* Text to read *
Exp 3: 8.15 - orig percolator query

10_000
same outcome and explanation as Exp 2 just at the 10k scale to get more interesting timings
test flat1 queries (ms for each repeated query)
- 172, 147, 155, 174, 154, 155, 150, 175, 166, 157, 149, 156, 185, 154, 147, 151
- avg: ~159ms
test flat2 queries (ms for each repeated query)
- 176, 143, 133, 143, 149, 142, 143, 139, 127, 141, 139, 136, 131, 138, 133, 141
- avg: ~140ms

Exp 4: 8.15 - optimized percolator queries (must_not or filter or both!)

10_000
see notes below for query
timing should showcase short circuiting occurs
slightly slower because more conditions are evaluated
test flat1 queries (ms for each repeated query)
- 4, 4, 5, 5, 4, 3, 3, 4, 3, 3, 3, 5, 3, 4, 4, 3, 4, 3, 3
- avg: ~3.68ms
test flat2 queries (ms for each repeated query)
- 329, 158, 201, 162, 165, 160, 181, 165, 186, 158, 177, 203, 158, 171, 199, 166
- avg: ~183ms

Exp 5: 8.15 - optimized percolator queries (break up queries)

10_000 (x2)
broke apart should clause into multiple percolator queries
timing should showcase short circuiting occurs
overall timing is much faster when query matches because maximum parallelization is possible
test flat1 queries (ms for each repeated query)

* Exercise goal *
Update the stretch of the percolator benchmark notes from "Exp 4: 8.15" through "(break up queries)" by replacing "short circuiting" with "early termination".

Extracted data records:
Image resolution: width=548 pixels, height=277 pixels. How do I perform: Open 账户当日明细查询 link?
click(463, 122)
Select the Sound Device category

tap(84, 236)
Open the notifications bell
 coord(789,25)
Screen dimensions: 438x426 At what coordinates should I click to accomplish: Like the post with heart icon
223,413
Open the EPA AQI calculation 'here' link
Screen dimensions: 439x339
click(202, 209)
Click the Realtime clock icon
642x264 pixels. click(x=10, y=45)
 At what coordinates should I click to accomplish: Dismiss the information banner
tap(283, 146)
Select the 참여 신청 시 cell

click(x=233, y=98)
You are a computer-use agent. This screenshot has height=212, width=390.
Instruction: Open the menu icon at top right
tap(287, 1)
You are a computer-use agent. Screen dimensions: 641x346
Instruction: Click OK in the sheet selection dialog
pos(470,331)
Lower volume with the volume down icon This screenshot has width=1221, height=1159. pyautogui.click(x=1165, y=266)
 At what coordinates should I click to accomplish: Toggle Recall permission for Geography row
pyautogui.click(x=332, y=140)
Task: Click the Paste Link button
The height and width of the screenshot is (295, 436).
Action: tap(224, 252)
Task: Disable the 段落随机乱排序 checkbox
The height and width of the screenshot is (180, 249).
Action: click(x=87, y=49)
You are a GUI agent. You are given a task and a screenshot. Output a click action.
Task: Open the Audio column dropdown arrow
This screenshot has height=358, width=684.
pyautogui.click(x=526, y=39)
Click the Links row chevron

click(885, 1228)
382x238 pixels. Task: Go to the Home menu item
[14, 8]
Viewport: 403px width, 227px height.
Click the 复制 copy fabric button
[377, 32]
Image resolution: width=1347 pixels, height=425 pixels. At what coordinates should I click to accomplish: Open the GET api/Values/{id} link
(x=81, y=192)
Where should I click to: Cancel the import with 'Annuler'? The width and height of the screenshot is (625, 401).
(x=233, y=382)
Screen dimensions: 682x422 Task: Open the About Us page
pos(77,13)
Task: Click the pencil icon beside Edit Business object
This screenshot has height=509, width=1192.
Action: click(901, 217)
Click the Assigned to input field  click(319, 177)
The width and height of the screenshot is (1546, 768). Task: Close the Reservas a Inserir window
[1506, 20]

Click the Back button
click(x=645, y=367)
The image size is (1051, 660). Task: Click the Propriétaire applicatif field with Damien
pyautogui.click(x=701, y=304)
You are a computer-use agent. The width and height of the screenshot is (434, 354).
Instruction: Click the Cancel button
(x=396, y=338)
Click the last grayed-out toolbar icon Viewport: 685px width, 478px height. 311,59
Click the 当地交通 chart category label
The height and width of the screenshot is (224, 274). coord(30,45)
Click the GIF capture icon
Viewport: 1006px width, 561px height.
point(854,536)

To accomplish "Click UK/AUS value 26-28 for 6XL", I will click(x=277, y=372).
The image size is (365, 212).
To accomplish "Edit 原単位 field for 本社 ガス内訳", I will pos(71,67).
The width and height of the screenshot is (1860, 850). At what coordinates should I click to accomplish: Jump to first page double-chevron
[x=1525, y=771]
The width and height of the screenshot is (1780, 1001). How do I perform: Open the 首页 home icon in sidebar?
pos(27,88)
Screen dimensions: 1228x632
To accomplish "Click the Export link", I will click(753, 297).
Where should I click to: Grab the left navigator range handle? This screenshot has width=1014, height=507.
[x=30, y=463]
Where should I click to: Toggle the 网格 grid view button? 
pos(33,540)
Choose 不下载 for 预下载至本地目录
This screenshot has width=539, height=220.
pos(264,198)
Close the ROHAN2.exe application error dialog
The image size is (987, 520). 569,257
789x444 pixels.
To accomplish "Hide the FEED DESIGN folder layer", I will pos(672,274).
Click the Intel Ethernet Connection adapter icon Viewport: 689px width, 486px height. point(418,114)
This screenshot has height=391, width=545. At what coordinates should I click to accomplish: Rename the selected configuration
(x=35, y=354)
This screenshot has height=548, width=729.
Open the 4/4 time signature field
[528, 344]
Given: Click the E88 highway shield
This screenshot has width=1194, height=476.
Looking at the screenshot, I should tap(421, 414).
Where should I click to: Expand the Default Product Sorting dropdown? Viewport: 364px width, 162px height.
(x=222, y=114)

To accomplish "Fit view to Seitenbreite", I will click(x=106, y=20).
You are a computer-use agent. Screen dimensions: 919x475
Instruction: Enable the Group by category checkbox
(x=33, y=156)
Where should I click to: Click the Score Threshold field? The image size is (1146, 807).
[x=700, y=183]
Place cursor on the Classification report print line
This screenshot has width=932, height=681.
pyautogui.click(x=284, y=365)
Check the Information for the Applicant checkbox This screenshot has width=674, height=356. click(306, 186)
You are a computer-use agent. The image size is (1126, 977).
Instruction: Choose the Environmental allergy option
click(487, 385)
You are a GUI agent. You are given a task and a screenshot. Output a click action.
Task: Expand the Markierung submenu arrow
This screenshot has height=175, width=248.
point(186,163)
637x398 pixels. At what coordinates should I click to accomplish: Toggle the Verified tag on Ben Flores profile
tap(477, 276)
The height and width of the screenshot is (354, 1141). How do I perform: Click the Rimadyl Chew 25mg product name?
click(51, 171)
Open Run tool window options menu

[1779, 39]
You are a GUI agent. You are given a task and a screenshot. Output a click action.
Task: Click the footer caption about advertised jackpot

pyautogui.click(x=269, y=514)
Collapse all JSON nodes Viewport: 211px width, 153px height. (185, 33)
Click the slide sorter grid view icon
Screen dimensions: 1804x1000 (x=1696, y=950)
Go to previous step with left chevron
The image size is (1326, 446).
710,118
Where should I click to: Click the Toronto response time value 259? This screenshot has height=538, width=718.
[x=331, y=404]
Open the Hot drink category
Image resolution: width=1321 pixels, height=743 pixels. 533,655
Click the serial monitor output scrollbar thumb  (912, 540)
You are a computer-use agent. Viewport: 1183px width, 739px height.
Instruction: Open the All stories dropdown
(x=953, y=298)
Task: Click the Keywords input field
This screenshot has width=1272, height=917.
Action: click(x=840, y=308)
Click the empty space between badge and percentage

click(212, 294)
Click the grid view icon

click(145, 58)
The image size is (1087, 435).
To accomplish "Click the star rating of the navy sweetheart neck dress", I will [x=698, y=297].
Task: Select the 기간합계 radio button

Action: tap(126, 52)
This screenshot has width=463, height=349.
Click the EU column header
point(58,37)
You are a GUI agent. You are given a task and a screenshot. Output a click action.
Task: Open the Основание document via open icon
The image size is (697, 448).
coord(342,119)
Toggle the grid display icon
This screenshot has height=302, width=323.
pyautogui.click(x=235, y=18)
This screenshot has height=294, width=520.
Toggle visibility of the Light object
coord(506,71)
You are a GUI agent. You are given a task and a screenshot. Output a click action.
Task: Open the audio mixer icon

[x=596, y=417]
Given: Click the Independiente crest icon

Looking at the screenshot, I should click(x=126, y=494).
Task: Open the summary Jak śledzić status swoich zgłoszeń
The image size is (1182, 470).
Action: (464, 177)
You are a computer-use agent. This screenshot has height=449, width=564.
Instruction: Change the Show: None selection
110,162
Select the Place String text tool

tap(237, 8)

* The completed task *
Exp 4: 8.15 - optimized percolator queries (must_not or filter or both!)

10_000
see notes below for query
timing should showcase early termination occurs
slightly slower because more conditions are evaluated
test flat1 queries (ms for each repeated query)
- 4, 4, 5, 5, 4, 3, 3, 4, 3, 3, 3, 5, 3, 4, 4, 3, 4, 3, 3
- avg: ~3.68ms
test flat2 queries (ms for each repeated query)
- 329, 158, 201, 162, 165, 160, 181, 165, 186, 158, 177, 203, 158, 171, 199, 166
- avg: ~183ms

Exp 5: 8.15 - optimized percolator queries (break up queries)